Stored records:
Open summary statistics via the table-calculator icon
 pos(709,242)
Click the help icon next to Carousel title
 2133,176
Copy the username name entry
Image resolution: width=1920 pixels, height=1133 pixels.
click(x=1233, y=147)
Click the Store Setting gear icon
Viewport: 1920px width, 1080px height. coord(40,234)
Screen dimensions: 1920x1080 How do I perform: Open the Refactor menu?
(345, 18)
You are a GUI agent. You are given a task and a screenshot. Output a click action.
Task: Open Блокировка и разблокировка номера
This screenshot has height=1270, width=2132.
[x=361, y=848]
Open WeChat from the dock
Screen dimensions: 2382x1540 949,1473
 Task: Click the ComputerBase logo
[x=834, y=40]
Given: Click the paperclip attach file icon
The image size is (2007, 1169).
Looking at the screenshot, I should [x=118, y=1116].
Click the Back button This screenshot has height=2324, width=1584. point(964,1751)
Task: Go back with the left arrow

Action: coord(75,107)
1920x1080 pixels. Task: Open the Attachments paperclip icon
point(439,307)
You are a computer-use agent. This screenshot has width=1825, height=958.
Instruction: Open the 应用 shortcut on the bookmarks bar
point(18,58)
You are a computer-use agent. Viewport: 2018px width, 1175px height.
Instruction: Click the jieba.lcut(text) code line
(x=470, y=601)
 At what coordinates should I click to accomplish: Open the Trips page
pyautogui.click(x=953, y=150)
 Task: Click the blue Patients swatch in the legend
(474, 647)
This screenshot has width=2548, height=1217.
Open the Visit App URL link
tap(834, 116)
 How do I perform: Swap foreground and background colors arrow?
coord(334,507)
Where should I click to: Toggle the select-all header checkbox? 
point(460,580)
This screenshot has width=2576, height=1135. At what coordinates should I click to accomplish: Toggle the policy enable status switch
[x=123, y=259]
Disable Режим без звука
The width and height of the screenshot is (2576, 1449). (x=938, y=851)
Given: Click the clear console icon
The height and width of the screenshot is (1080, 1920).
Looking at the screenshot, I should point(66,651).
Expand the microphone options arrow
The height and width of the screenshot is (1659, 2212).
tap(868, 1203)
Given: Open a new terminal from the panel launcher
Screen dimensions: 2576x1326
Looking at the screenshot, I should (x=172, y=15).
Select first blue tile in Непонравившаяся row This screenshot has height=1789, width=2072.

#### [What to produce]
Look through the entries above and copy each line that has "agent" in it.

#### [Expected answer]
You are a GUI agent. You are given a task and a screenshot. Output a click action.
You are a computer-use agent. This screenshot has width=1825, height=958.
You are a computer-use agent. Viewport: 2018px width, 1175px height.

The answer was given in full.